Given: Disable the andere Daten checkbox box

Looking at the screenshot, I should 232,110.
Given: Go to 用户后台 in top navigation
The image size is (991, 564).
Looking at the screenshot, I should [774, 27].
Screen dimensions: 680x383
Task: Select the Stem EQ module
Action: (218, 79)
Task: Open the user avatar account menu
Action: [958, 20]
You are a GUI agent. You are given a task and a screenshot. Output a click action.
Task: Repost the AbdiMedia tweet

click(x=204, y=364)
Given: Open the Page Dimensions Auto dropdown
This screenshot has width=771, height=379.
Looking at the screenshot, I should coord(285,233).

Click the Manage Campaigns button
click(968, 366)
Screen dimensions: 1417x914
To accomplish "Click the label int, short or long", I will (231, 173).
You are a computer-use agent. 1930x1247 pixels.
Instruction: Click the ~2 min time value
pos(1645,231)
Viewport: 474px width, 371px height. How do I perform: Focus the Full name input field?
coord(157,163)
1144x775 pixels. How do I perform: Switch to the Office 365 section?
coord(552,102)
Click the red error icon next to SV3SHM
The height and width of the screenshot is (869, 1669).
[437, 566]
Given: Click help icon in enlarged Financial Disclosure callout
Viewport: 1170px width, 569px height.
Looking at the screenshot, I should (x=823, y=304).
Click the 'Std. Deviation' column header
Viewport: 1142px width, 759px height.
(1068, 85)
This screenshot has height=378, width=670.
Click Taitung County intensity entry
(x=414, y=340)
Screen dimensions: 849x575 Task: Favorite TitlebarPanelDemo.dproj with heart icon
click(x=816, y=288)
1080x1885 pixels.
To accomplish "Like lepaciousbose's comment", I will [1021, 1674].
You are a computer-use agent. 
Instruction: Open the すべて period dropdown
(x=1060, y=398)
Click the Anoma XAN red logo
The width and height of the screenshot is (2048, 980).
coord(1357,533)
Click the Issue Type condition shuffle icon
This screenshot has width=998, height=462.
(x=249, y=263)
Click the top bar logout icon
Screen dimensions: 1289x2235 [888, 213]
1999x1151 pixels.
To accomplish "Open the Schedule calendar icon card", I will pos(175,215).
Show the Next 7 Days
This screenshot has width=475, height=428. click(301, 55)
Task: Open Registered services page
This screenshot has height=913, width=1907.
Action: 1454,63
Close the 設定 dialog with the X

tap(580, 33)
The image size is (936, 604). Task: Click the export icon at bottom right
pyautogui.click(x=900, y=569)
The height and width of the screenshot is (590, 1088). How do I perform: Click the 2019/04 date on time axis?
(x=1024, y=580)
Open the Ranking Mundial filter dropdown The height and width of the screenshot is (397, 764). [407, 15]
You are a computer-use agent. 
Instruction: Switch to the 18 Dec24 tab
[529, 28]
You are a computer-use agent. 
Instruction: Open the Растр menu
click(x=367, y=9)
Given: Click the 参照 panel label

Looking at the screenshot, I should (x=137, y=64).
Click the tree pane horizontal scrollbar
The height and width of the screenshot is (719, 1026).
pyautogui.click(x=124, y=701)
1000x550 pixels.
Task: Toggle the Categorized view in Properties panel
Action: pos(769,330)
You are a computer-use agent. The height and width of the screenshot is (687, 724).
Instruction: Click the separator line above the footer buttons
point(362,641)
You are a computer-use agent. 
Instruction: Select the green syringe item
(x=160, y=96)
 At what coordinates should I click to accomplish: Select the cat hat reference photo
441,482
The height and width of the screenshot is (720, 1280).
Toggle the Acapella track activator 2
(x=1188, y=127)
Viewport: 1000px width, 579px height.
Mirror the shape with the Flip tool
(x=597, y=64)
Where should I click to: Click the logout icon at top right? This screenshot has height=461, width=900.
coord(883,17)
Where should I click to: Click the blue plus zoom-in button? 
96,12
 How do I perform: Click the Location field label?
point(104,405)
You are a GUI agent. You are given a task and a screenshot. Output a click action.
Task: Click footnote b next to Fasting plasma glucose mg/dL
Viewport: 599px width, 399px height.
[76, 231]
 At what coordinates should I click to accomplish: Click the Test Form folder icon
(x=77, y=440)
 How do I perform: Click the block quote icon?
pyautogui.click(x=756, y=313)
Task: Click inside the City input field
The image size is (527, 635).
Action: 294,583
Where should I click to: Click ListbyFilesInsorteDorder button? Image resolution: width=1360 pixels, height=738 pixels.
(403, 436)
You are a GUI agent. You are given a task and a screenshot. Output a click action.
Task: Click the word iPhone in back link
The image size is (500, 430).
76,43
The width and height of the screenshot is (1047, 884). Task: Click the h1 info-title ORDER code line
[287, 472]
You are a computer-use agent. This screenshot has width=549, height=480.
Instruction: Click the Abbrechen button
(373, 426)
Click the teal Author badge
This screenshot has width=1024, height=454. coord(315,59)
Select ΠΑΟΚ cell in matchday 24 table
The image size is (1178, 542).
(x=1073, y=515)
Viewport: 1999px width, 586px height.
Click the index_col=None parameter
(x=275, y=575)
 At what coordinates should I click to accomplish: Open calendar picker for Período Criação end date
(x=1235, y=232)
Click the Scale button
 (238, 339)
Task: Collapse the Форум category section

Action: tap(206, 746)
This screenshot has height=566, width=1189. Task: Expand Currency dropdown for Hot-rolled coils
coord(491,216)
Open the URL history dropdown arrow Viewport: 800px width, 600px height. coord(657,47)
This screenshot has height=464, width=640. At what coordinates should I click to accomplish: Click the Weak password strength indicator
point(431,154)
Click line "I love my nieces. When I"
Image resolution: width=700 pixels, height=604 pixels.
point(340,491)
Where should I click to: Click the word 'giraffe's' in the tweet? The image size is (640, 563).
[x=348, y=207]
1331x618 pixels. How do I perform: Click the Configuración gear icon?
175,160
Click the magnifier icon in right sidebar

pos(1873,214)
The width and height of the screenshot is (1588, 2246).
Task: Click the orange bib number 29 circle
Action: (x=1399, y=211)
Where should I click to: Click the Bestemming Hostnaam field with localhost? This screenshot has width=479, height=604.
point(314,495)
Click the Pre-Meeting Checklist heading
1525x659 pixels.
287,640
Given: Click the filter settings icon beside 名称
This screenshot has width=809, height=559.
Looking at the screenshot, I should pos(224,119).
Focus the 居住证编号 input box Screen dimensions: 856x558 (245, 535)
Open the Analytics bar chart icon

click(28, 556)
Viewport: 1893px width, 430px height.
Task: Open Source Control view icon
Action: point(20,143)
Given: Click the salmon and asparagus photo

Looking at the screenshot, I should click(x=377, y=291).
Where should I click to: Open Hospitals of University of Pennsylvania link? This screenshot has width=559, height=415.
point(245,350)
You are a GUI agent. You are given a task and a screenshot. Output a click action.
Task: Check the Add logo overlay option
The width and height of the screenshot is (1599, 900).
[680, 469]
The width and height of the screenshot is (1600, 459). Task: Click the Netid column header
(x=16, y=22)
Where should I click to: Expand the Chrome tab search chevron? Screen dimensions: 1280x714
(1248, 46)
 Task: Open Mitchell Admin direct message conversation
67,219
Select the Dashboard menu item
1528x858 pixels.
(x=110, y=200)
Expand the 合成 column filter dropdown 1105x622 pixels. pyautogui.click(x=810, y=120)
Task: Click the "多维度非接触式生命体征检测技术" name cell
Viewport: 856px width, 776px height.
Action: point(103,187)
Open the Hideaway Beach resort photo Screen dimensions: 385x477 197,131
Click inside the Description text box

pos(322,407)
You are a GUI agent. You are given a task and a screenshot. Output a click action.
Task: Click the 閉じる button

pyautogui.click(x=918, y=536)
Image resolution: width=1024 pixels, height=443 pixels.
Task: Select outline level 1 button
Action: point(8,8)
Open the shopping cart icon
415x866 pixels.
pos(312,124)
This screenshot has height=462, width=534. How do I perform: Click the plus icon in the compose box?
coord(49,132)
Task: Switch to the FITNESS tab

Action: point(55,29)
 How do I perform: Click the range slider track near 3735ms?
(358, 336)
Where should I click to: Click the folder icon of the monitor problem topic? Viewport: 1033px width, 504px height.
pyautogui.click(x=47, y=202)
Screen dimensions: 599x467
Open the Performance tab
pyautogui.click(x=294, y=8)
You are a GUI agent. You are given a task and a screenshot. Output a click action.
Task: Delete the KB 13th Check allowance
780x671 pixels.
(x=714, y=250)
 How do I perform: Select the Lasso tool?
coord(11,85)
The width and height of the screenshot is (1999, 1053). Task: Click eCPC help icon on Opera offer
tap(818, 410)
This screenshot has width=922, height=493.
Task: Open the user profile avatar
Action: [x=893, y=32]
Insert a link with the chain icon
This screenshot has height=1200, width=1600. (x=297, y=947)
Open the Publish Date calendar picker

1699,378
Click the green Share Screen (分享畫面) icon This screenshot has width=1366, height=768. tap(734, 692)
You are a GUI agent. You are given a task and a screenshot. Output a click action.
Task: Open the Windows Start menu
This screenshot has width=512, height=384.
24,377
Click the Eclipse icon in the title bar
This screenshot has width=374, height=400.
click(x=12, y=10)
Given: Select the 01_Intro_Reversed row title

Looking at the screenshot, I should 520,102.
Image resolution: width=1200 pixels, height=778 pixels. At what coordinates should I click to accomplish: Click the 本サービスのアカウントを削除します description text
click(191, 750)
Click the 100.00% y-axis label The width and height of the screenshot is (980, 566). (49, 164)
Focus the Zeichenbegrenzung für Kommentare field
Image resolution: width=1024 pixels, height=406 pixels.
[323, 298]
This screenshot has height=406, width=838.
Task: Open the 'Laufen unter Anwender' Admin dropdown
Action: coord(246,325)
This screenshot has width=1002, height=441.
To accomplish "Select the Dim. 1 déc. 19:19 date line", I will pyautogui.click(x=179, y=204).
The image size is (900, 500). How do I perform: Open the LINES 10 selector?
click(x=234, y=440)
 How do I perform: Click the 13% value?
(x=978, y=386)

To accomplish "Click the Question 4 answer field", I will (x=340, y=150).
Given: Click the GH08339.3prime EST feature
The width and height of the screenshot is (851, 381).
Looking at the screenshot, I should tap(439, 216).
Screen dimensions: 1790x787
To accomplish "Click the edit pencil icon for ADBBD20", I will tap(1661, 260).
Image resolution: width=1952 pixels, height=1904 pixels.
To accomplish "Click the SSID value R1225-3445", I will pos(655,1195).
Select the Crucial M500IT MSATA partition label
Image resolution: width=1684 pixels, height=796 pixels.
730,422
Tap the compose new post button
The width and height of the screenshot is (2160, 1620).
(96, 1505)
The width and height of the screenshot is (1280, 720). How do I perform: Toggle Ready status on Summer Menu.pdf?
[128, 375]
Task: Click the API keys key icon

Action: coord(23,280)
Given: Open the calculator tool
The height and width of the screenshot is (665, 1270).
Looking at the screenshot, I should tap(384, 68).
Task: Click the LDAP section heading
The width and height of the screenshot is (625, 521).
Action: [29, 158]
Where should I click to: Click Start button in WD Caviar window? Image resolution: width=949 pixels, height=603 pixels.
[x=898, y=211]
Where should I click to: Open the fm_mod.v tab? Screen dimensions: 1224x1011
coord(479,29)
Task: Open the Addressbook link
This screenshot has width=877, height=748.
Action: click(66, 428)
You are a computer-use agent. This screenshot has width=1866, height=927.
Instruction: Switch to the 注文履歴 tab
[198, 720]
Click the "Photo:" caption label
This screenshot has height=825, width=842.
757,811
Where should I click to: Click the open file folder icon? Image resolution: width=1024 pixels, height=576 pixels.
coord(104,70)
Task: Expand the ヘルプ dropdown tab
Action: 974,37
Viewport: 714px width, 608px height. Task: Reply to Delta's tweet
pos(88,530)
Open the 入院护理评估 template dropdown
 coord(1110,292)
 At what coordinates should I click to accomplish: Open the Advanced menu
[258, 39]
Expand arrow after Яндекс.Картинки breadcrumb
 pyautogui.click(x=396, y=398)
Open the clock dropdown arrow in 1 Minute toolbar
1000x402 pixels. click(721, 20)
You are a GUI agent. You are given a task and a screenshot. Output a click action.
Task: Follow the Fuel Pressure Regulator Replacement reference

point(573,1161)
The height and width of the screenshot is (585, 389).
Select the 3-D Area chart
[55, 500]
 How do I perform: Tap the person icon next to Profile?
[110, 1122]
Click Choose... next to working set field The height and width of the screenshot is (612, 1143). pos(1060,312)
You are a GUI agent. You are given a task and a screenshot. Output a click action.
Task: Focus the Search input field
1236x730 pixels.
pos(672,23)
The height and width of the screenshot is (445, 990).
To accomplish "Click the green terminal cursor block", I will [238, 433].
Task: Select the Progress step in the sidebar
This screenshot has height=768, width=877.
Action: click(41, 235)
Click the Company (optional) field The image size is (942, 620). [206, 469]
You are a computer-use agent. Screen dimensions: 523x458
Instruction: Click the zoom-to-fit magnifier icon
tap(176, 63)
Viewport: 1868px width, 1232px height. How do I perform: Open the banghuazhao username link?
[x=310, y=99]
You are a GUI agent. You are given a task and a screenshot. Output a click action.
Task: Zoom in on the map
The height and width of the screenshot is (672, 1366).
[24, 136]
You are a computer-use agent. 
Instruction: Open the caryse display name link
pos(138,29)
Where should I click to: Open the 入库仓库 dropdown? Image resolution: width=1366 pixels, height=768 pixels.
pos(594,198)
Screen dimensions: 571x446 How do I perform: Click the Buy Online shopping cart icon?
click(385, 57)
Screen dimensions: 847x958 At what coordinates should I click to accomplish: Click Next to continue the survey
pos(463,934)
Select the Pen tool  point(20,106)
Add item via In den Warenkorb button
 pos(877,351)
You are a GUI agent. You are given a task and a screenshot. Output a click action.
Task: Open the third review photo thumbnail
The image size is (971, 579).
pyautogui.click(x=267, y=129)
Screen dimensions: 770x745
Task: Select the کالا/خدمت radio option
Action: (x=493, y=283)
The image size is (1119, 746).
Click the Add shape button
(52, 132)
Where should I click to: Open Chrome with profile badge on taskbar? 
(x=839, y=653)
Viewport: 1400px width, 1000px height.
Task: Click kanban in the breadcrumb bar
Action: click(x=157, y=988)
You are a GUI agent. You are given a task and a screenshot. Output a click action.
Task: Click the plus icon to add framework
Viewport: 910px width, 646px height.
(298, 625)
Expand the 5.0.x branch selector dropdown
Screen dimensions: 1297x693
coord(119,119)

● ASSIGNED TASK
The required answer is a single number: the count of lines in the entries that hold the string "heading".

● RESULT
2